If a line in the records below contains the word "https", return that line.

....

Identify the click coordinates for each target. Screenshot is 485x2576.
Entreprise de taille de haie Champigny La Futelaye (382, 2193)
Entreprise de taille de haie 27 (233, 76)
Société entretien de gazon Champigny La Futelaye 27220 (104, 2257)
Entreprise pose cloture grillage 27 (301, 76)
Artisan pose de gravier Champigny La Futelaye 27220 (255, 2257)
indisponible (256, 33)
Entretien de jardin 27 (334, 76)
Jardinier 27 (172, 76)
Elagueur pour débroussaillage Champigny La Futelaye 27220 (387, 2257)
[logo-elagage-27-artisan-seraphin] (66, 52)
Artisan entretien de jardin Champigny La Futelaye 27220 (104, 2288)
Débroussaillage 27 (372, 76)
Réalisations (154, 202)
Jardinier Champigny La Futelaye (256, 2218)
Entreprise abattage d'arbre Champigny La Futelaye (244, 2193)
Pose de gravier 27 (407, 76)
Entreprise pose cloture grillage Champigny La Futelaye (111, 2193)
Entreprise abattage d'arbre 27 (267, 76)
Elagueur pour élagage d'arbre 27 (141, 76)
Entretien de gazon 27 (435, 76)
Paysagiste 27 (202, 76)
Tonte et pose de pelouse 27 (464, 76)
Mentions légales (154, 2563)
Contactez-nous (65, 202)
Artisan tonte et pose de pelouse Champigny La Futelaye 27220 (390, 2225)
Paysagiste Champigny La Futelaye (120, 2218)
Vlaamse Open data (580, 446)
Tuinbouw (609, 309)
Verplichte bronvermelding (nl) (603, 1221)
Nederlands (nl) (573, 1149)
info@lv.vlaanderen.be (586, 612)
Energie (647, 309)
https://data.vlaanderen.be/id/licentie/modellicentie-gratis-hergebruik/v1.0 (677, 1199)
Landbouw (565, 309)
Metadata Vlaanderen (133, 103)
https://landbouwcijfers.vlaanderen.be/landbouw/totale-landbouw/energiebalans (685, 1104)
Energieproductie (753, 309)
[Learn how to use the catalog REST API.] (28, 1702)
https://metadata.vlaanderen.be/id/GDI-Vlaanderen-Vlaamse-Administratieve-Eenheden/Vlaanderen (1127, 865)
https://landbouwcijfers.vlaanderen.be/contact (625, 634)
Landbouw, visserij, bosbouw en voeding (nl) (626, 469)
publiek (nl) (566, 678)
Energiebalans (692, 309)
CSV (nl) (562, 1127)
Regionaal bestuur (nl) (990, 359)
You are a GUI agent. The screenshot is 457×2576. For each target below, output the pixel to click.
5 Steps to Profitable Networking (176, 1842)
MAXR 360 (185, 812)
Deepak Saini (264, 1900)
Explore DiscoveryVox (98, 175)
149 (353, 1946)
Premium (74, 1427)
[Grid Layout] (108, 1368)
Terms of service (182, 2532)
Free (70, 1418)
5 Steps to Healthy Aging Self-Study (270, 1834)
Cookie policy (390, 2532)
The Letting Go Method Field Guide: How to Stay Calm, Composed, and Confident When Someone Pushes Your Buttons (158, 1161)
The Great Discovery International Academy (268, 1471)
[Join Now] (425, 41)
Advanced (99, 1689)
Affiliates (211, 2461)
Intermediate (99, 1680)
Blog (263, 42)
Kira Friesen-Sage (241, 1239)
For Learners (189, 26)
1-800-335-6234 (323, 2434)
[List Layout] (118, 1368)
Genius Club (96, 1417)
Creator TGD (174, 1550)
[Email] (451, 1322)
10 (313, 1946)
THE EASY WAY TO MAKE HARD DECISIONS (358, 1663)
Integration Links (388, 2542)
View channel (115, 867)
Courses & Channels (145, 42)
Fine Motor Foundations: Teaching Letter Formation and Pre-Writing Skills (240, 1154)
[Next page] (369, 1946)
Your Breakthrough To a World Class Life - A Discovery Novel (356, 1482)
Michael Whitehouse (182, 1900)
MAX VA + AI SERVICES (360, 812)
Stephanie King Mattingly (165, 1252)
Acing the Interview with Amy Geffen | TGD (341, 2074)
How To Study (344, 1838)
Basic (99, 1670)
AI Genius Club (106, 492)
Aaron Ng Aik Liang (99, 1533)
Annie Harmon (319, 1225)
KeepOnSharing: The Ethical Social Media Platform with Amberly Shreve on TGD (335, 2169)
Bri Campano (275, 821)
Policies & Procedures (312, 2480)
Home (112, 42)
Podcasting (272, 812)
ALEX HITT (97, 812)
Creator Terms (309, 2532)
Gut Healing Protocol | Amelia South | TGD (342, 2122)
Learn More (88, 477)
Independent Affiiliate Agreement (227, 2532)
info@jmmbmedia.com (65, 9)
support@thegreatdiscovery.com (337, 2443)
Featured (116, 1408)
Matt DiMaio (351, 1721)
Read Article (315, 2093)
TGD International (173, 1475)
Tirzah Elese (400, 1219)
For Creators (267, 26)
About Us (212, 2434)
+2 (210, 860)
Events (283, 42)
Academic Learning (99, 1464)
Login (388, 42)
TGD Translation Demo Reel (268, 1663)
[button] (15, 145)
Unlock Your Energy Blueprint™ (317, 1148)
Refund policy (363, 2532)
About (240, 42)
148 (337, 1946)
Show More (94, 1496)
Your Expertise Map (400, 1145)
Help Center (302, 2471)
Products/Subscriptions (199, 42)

....

EXERCISE SOLUTION ▸
https://data.vlaanderen.be/id/licentie/modellicentie-gratis-hergebruik/v1.0 (677, 1199)
https://landbouwcijfers.vlaanderen.be/landbouw/totale-landbouw/energiebalans (685, 1104)
https://metadata.vlaanderen.be/id/GDI-Vlaanderen-Vlaamse-Administratieve-Eenheden/Vlaanderen (1127, 865)
https://landbouwcijfers.vlaanderen.be/contact (625, 634)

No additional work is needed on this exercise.